Swiss mining and trading giant Glencore is looking to buy Tech Resources’ coal business for cash, the latest twist in the battle for the mining industry’s biggest takeover in a decade.
Under the new proposal, Glencore would buy Teck’s steel-making coal business for an undisclosed valuation and then after a year or two create a new company by combining its own coal and Teck’s coal assets.
This would create a coal mining giant with few rivals in scale anywhere in the world, producing only 100 million tonnes of thermal coal and 30 million tonnes of steel-making coal per year.
The offer marks the first time that Glencore – the world’s most profitable coal mining company – has publicly outlined how it will expand its coal business even in the absence of a full acquisition of Tech Resources, which has so far rejected multiple acquisition offers.
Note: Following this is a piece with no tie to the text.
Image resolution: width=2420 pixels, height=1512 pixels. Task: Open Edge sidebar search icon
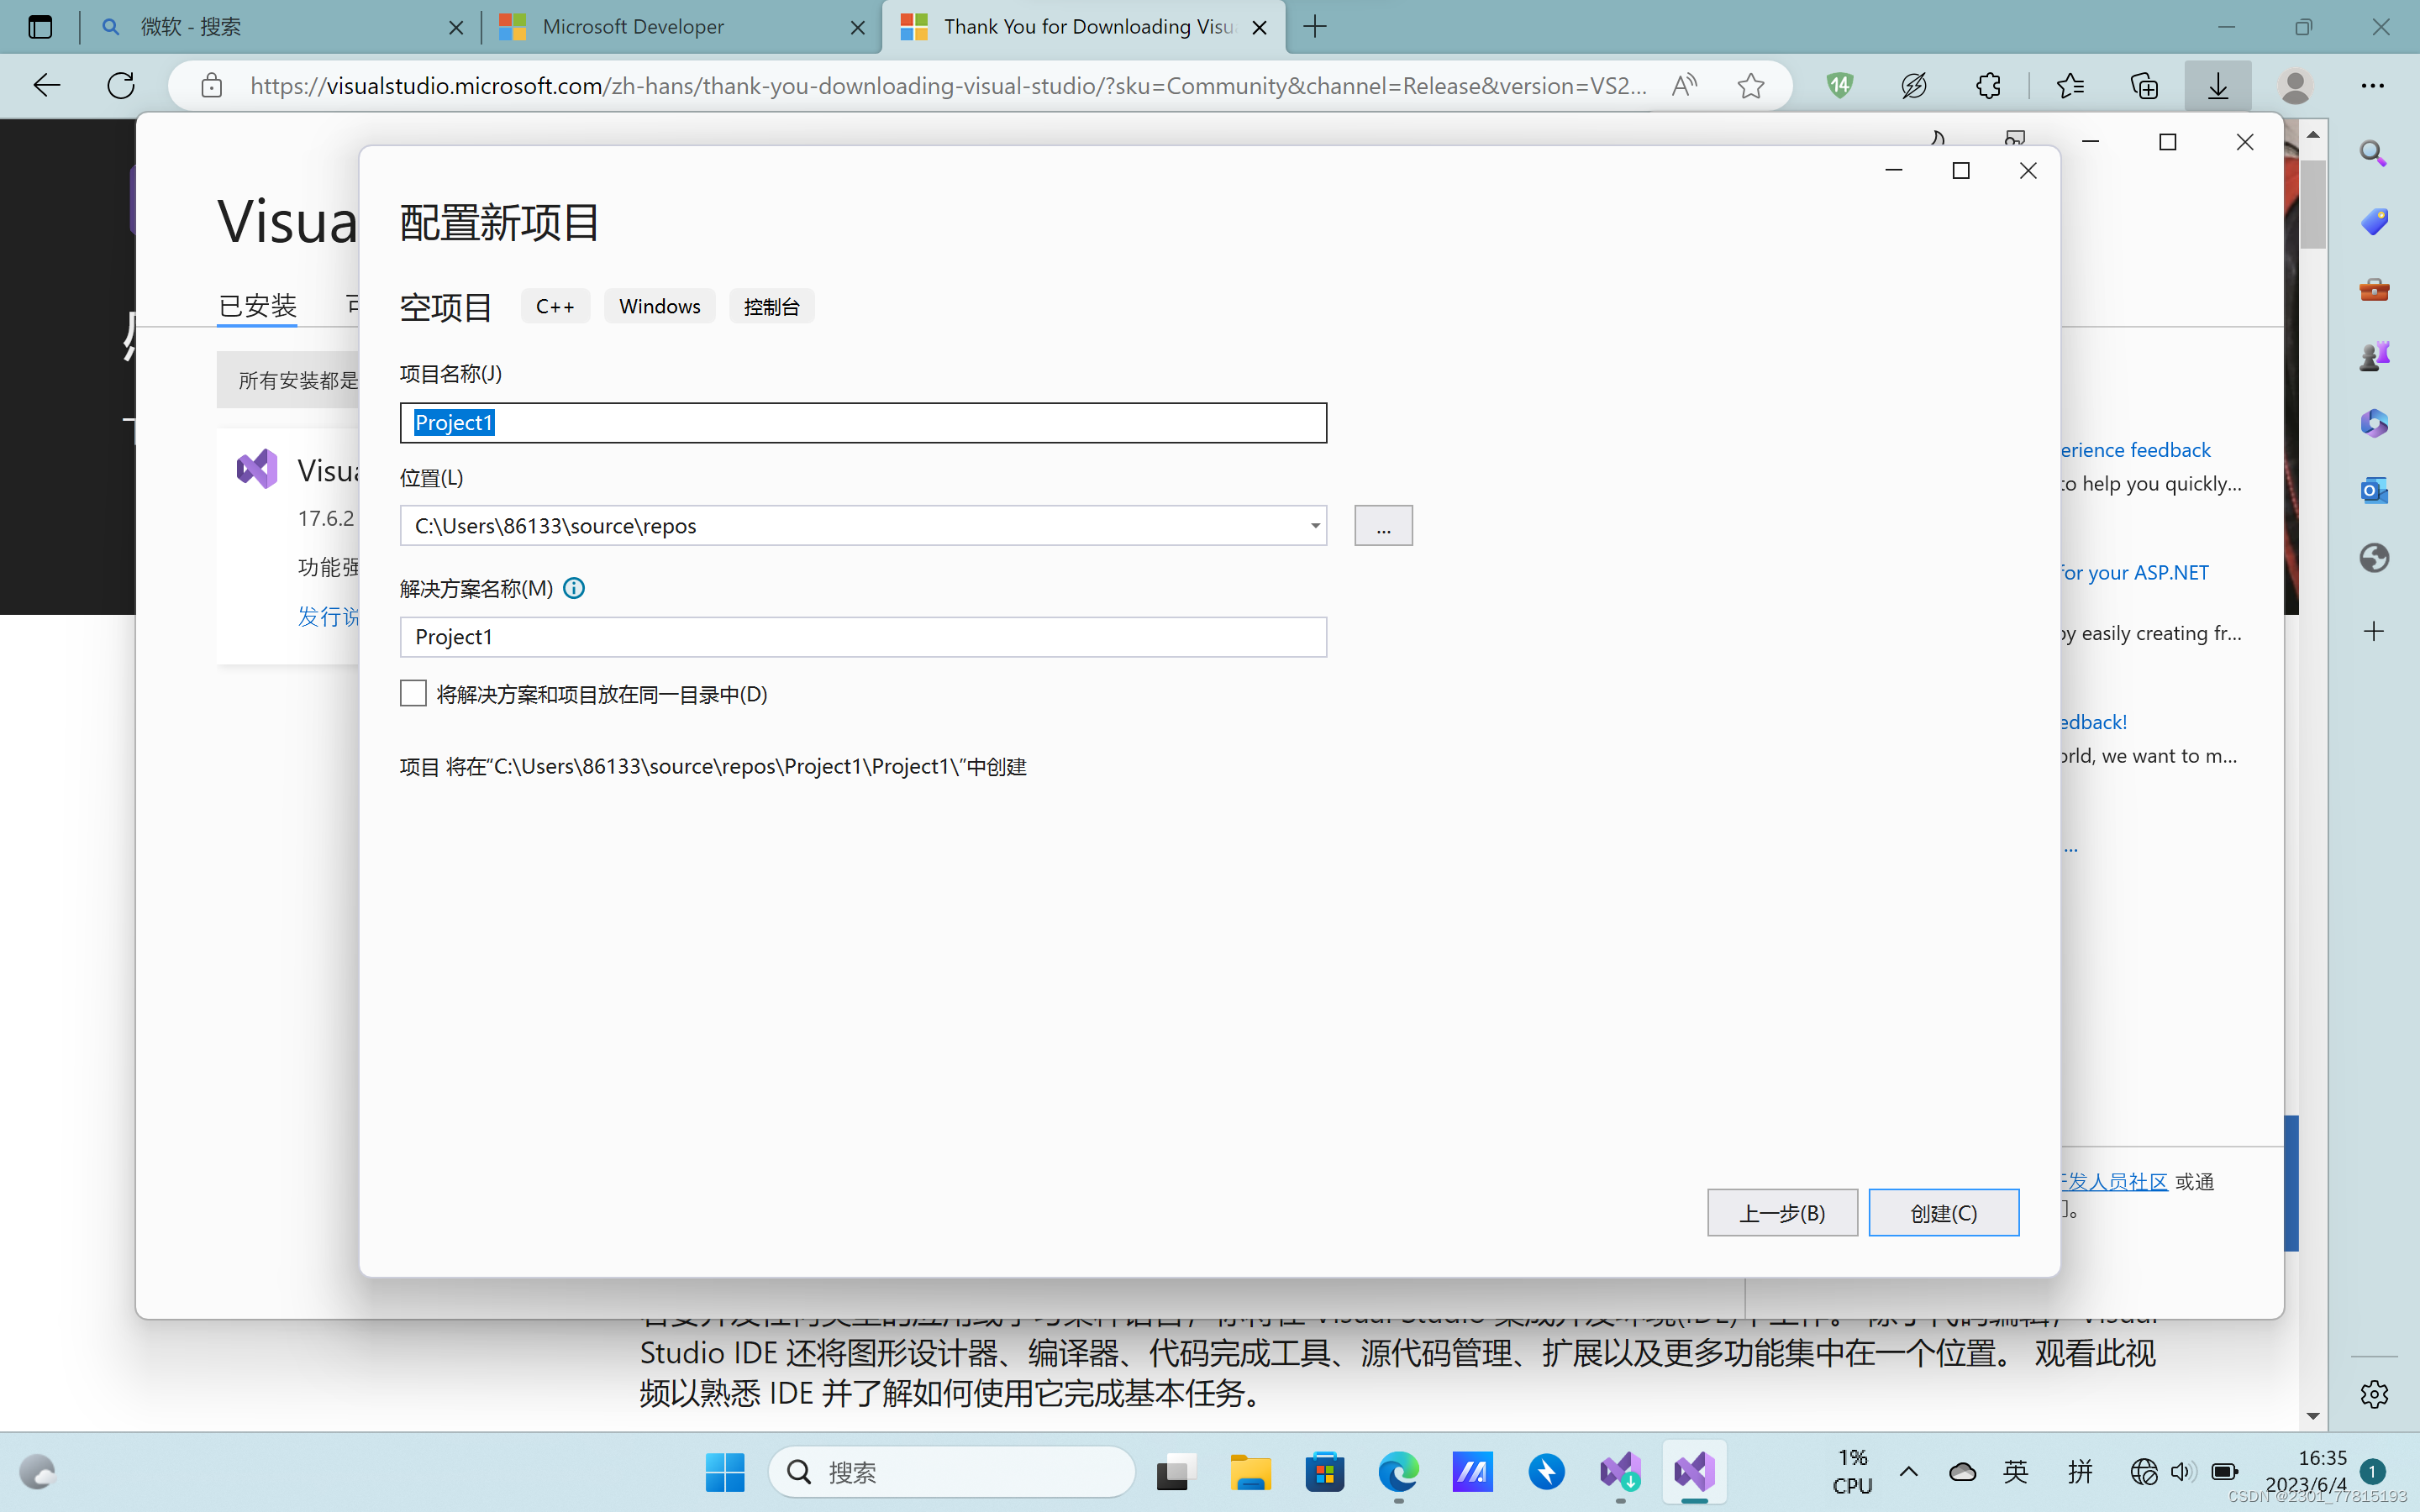click(x=2373, y=153)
Is done.
Glencore had previously offered to pay up to $8.2 billion in cash for Teck’s coal business as part of its wider offer to buy Teck Resources in a $23 billion cash-and-share deal.
Teck’s coal business, which includes four metallurgical coal mines in British Columbia, Canada, earlier this year as part of an investment deal with Nippon Steel worth more than C$11 billion (US$8.2 billion). There was an implicit assessment, the purpose of which is to take one. 10% stake in the business.
Glencore made an unsolicited offer in April for the entire Canadian conglomerate – including its copper and zinc mines across the US. Under that proposal, it planned to split the combined companies’ assets after the merger, eventually creating a metals mining and trading business and a separate listed coal business.
Teck said it was in talks with Glencore to discuss a possible coal deal, but noted that Glencore’s offer was just “a number” of proposals under consideration.
The Canadian mining group is working on finding a simpler way to separate its coal business from its metals business after shareholders put a hold on its complex original proposal to separate the two companies.
Canadian mining investor Pierre Lassonde said in May that he was assembling a consortium of investors to bid for Teck’s coal business, without disclosing further details.
Glencore said it was “ready to go ahead” with its original offer to buy the entire company, despite Teck’s rebuttals twice.
Glencore’s search for tech has been complicated by the Canadian conglomerate’s dual-class share structure. Norman Keville, a Canadian who actually controls the company through overseeing Class A shares, has strongly opposed the deal.
Glencore chief executive Gary Nagle said in May that buying only Teck’s coal business would be a “distant second” in terms of the benefits that could be gained from the merger.